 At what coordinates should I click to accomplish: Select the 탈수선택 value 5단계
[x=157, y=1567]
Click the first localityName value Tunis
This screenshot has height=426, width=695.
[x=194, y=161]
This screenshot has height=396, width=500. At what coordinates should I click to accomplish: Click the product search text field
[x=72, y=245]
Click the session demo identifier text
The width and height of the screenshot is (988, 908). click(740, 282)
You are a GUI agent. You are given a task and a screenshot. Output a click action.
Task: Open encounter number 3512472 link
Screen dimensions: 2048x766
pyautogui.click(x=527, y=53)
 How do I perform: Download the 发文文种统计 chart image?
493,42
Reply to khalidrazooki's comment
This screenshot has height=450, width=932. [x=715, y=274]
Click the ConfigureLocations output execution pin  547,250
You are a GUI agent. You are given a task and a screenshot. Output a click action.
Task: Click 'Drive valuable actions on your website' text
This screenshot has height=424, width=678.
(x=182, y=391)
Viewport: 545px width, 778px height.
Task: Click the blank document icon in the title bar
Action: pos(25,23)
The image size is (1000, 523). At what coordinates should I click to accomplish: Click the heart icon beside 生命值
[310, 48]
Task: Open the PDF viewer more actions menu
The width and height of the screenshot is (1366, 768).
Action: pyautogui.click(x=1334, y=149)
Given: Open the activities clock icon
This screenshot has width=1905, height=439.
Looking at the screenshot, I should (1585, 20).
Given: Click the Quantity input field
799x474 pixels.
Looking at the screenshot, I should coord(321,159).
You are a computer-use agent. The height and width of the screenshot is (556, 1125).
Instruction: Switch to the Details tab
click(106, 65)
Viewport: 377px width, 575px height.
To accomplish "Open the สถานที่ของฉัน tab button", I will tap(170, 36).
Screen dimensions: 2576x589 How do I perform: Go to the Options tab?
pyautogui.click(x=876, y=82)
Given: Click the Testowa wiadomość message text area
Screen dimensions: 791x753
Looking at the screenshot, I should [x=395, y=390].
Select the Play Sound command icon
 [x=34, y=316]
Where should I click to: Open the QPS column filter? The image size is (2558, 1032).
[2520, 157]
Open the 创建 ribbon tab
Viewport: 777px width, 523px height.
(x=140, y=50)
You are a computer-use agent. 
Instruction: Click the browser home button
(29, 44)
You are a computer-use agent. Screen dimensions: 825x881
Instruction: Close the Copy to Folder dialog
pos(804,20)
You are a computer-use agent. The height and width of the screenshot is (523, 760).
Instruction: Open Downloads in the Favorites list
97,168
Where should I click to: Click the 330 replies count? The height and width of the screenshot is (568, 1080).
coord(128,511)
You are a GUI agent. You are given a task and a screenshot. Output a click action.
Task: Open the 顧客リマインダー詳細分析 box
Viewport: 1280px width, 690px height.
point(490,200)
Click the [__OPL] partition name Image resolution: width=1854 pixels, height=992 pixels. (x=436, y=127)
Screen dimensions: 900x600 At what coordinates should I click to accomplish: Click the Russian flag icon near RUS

◆ Task instructions:
Retype exactly the lines of the data above that fall between the line with "Screen dimensions: 2576x589" and the line with "is (523, 760).", inclusive, and add nothing.

◆ Solution:
Screen dimensions: 2576x589 How do I perform: Go to the Options tab?
pyautogui.click(x=876, y=82)
Given: Click the Testowa wiadomość message text area
Screen dimensions: 791x753
Looking at the screenshot, I should [x=395, y=390].
Select the Play Sound command icon
 [x=34, y=316]
Where should I click to: Open the QPS column filter? The image size is (2558, 1032).
[2520, 157]
Open the 创建 ribbon tab
Viewport: 777px width, 523px height.
(x=140, y=50)
You are a computer-use agent. 
Instruction: Click the browser home button
(29, 44)
You are a computer-use agent. Screen dimensions: 825x881
Instruction: Close the Copy to Folder dialog
pos(804,20)
You are a computer-use agent. The height and width of the screenshot is (523, 760).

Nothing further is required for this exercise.